You could use hedgehog formation so the AI won't get to your best units on the first turn, but you'd see how big their army really is
Haste your troops to get as close to the enemy strongholds as possible to the best possible defense terrain and if they have stacks, try to eliminate them with crush, or even better, maelstrom
 
...this is the reason why, back before BtS, I quit playing non-pangea-style maps. Invading with well over a hundred units and getting nowhere, while the AI is too stupid to build ships and invade you. I know you said they made a naval invasion, but what if a hundred units had shown up? Or a counter attack after wiping out your attack force?

I suggest razing all her coastal cities before landing your troops. I tried to load the save but it crashed so I don't know how many there are. If there are enough it should force units to be disbanded due to lack of funds. If not perhaps it's enough for you to be able to outproduce them.
 
From the feedback I've gotten, I'm not doing anything stupid, it's just a very, very strong AI civ. It's a shame it's still so narrow in what it's capable of as an opponent.

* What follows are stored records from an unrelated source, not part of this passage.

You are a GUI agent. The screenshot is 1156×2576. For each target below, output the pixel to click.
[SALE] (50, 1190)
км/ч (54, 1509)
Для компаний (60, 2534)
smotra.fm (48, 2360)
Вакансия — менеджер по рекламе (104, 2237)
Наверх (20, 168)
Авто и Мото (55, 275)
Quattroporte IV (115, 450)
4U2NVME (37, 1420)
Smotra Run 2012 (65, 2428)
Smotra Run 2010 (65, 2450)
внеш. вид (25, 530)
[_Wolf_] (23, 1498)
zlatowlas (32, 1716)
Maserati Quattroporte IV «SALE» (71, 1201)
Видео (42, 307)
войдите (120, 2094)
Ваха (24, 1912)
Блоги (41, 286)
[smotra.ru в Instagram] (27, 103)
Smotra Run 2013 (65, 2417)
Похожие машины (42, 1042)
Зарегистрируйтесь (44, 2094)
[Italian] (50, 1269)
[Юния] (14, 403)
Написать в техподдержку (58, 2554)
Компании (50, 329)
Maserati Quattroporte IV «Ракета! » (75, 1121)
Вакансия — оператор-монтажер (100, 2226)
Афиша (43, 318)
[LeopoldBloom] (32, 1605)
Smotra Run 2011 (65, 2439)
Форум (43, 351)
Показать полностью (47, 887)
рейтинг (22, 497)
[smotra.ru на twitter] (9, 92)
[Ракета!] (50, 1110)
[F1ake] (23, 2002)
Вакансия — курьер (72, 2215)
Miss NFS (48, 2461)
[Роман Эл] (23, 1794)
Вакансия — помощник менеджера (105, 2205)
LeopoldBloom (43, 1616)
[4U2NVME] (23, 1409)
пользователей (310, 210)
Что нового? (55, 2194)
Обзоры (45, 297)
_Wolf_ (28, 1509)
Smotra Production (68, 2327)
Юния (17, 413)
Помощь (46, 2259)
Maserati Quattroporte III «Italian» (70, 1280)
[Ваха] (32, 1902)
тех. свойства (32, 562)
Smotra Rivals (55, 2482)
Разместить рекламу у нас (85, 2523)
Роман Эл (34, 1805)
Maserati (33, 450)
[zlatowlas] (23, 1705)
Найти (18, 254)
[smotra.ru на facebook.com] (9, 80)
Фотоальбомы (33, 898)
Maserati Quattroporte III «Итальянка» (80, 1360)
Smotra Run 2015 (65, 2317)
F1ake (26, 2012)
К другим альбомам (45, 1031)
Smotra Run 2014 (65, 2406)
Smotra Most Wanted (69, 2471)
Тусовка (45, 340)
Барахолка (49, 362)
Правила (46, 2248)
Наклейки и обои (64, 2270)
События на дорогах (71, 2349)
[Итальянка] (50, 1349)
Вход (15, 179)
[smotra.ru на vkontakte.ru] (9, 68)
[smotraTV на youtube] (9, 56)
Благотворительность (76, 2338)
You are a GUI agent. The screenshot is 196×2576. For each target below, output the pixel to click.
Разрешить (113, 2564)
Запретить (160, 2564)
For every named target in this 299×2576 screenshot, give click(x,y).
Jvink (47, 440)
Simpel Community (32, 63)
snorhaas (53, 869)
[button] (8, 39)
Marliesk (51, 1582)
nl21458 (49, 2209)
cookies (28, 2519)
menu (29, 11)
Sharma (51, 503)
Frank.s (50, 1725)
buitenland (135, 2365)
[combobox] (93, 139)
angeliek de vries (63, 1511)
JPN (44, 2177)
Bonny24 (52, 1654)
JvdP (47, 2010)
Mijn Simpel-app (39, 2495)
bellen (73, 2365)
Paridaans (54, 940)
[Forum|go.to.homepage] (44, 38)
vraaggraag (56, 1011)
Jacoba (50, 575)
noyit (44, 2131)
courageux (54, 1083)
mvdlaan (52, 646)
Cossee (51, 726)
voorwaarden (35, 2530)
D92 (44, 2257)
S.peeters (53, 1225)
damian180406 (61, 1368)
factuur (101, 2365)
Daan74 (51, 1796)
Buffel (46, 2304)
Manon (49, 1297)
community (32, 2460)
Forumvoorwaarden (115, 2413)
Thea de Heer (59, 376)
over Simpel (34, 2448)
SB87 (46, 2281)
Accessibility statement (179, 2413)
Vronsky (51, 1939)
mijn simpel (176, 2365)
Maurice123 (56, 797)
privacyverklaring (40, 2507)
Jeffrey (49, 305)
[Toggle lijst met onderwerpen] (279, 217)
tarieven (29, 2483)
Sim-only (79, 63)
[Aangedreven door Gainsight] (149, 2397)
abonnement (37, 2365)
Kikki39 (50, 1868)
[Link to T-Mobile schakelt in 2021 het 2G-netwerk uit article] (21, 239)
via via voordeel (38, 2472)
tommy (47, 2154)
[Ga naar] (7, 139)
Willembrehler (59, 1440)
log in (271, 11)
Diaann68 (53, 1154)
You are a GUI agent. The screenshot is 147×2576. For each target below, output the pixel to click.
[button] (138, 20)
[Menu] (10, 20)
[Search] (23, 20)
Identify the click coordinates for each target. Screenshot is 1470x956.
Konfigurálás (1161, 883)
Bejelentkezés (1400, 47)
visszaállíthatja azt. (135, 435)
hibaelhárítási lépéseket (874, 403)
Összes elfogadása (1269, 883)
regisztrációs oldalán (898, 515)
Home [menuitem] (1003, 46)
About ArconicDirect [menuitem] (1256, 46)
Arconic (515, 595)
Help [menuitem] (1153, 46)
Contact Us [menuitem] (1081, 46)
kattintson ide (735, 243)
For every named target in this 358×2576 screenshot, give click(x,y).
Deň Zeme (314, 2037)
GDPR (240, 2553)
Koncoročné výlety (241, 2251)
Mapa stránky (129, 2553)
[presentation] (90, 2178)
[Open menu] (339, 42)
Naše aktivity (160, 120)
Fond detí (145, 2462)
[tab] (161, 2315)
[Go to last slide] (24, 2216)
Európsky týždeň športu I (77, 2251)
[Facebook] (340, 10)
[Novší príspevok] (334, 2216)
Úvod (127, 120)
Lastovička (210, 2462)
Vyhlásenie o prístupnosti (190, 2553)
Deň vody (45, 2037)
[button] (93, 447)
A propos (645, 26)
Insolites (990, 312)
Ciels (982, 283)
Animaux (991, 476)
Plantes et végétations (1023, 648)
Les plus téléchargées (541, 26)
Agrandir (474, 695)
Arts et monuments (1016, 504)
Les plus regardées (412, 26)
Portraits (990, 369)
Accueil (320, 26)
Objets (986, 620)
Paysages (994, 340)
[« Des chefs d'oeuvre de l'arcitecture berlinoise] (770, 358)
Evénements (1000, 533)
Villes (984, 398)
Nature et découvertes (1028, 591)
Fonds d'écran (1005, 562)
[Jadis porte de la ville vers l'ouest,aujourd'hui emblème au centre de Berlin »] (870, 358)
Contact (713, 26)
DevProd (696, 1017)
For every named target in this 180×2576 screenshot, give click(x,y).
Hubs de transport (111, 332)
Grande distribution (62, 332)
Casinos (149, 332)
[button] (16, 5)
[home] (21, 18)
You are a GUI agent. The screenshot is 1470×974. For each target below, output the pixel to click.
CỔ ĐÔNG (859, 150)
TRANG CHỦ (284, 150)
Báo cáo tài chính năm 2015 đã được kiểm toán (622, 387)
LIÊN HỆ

I agree, about the naval invasion. With that kind of land based force, she could definitely put me in a fight for my life, which would be fun, and a refreshing change from usual civ play.

I was playing this way because I was BORED with pangea setups, but it looks like that's really the only sort of map setup the AI can handle well, even after 16 years of Civ evolution!

Razing the cities is definitely an option, but it's kind of cheesy. Not really my style, and it'll just drag out the game.